いつもとは逆に押し倒されてしまってから動揺し放しの僕の様子がそんなにおかしかったのか、彼の機嫌はやけに良いようだ。それは嬉しいことなのだけれど、彼の思考が全く読めない。一体何がしたいんだ、この人は。
きっと動揺がしっかり表情に出てしまっていたのだろう。彼はますます笑みを深くし、面白くてたまらないといった声で続けた。
「お前可愛いな」
「それはあなたです」
びっくりするようなことを言われてしまった。しかし僕とてやられっぱなしで済ませられる性格ではない。即答すると、彼の表情が不満そうなものに変わった。しかしすぐに何かを考え込むように視線を伏せる。きっと僕に対してかける言葉を探しているのだろう。目の前に、いつも触れている首筋が、髪が、睫が。頭の中がかぁっと熱くなった。それは紛れもない欲情。

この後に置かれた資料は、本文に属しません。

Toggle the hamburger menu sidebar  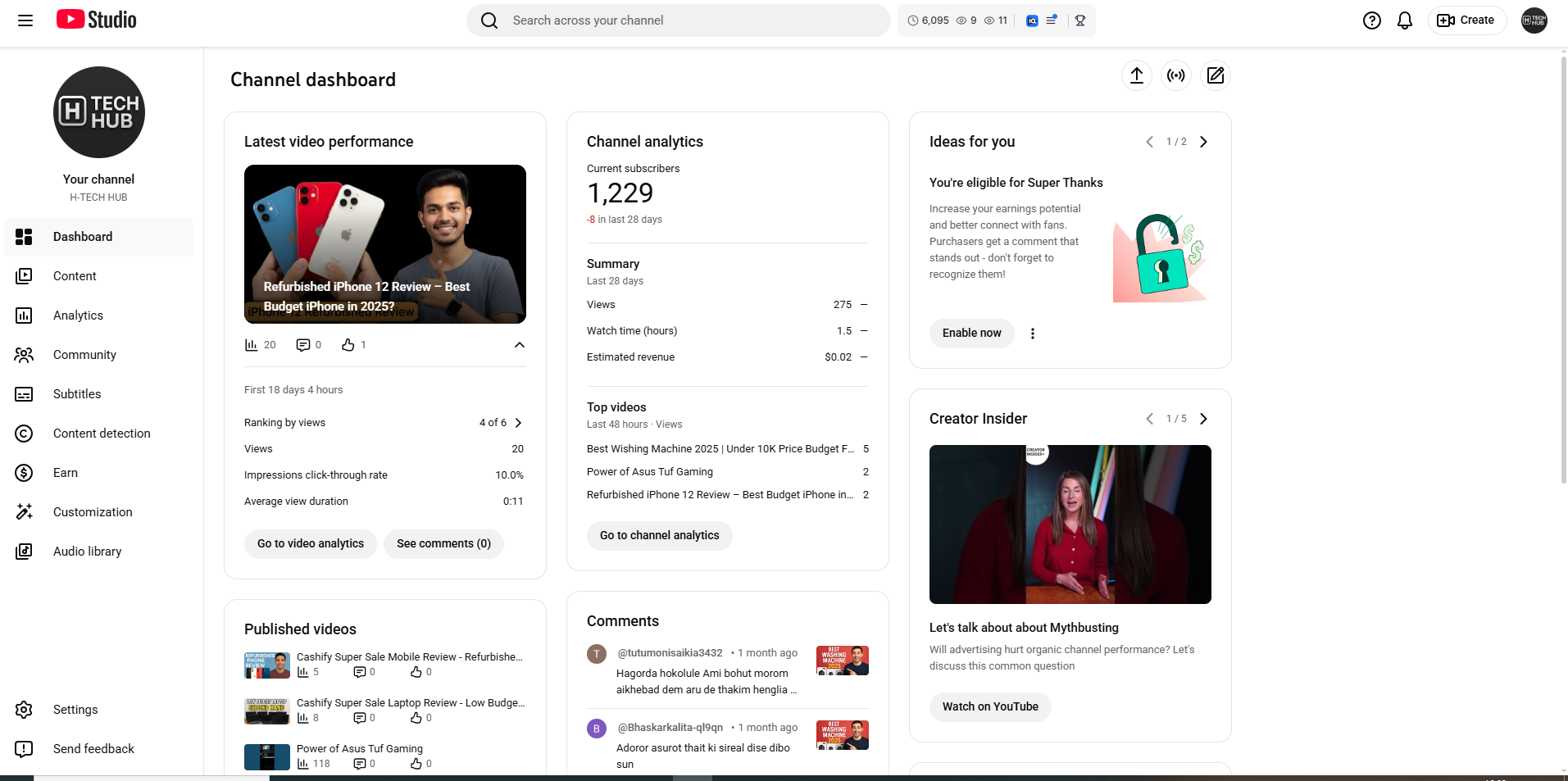25,20
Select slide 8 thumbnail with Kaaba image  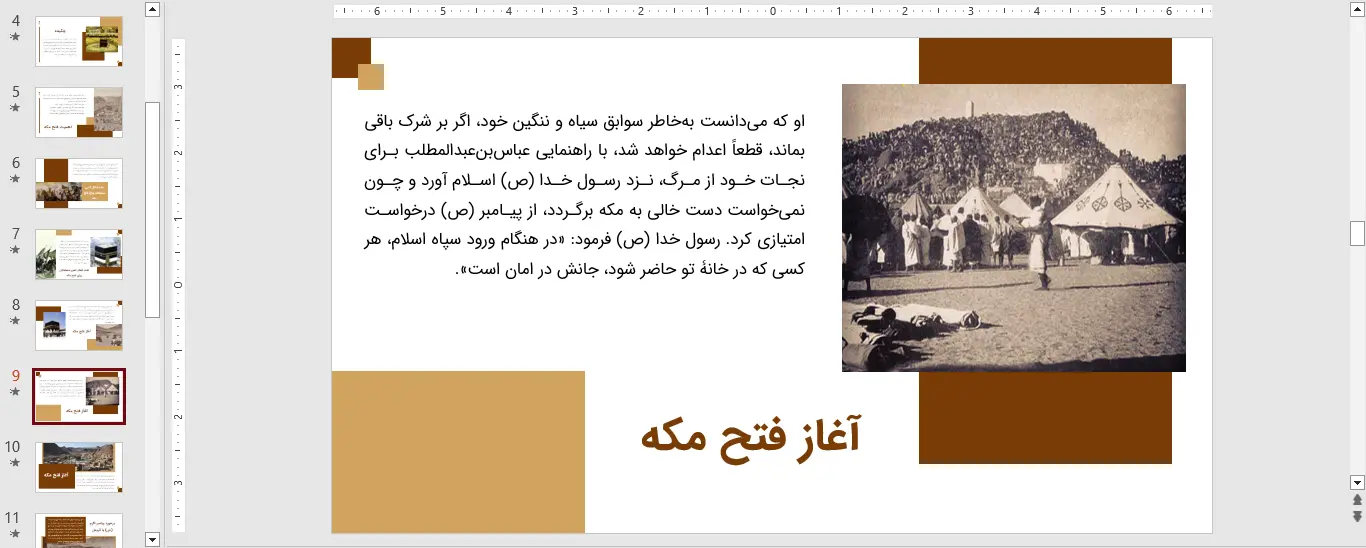pos(79,325)
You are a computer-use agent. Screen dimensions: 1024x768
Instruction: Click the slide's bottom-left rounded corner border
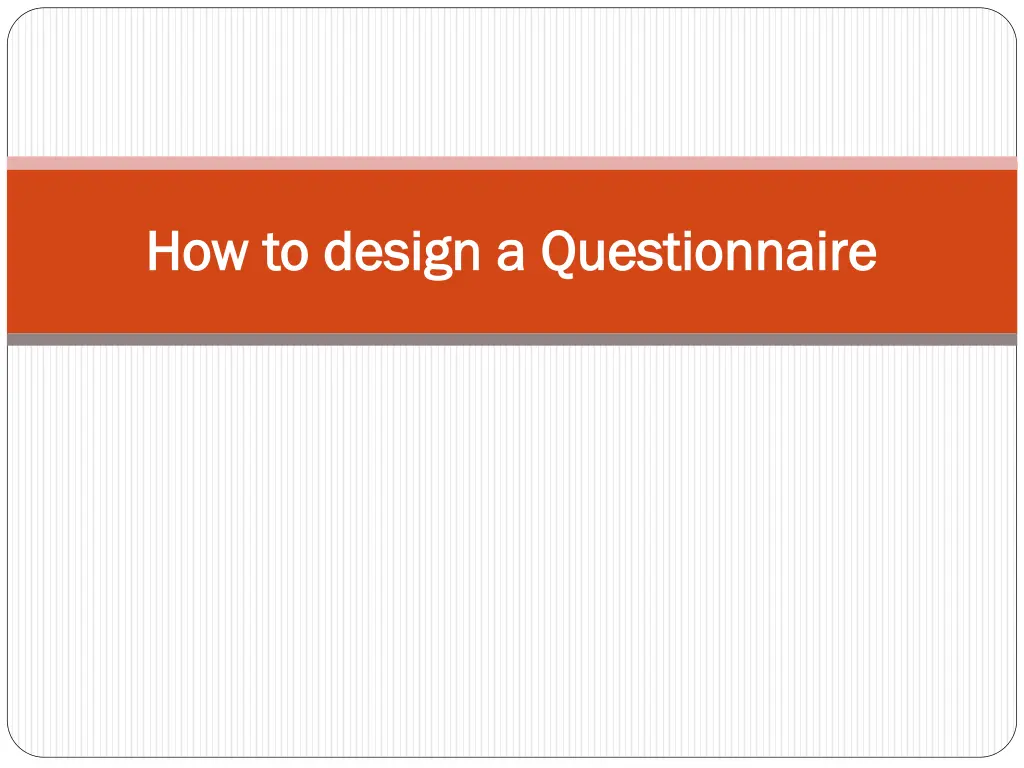click(x=15, y=750)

彼の手がまた僕の服のボタンを外そうと動いたので、掴む手に力をこめてそれを阻止する。彼は眉を苛立たしげに寄せた。そして、ゆっくり頭を下げたかと思うと、あろうことかいきなり僕の指を舐めてきた。
「っ、うわあぁぁ!?」
「うおっ」
今度こそ本気でびっくりして、とっさに僕は手を振り払ってしまった。すぐ近くにあった彼の顔をまともに直撃してしまい、それに巻き込まれた彼は僕の体の上からずり落ちた。慌てて僕は上体を起こす。
「す、すみません! 大丈夫ですか!?」
条件反射で謝ってしまったけれど、これは僕だけが悪いんじゃないと思う。だってこの人はいきなり僕の上にのしかかってきて、僕の服を脱がそうとした挙句、いきなり手を! 舌で! 手を!
ずり落ちた体勢のまま、彼は手で鼻の辺りを押さえながら顔を上げた。心配したほどには強くぶつからなかったらしい。驚いたように瞬きを繰り返す。
「俺こそすまん。大丈夫か?」
「……大丈夫じゃないです」
主に心臓が。そして理性が。
僕の内心など知らぬ顔で(まあ実際知らないのだろうけれど)彼は再び身を乗り出し、まじまじと僕の目を覗き込んできた。焦げ茶色の虹彩と、その中心にぽっかりと黒い瞳。近くで見て初めて気づいた睫の長さのせいで、両目に影が落ちている。そのせいか、瞳孔がきゅうっと大きくなった。思わず見蕩れてしまう。
「お前さ、どこもかしこも色薄いよな」
「どこもかしこもって……」
その言い方はどうなんですか、と言った僕の発言など耳に入らなかったかのように、ずいとさらに顔を近づけてくる。あの、すみません、近いです。そろそろ僕にも限界ってものが――。
「でも今は瞳孔広がってるからいつもより黒っぽいぞ」
「はあ……」
「で、知ってるか?」
長い睫がぱちぱち瞬いて、目が軽く細められる。ああこの人は今笑ったのだ、と頭のどこか奥の方でぼんやりと考えた。彼が自分のために笑ってくれたのだと考えるだけで、僕はもう命だって投げだせる。
「好きなものとか興味のあるものを前にすると、瞳孔って開くらしいぜ」
笑みを浮かべたままの双眸に自分が映っている。その瞳孔は大きなまま。ああ、なんて幸福!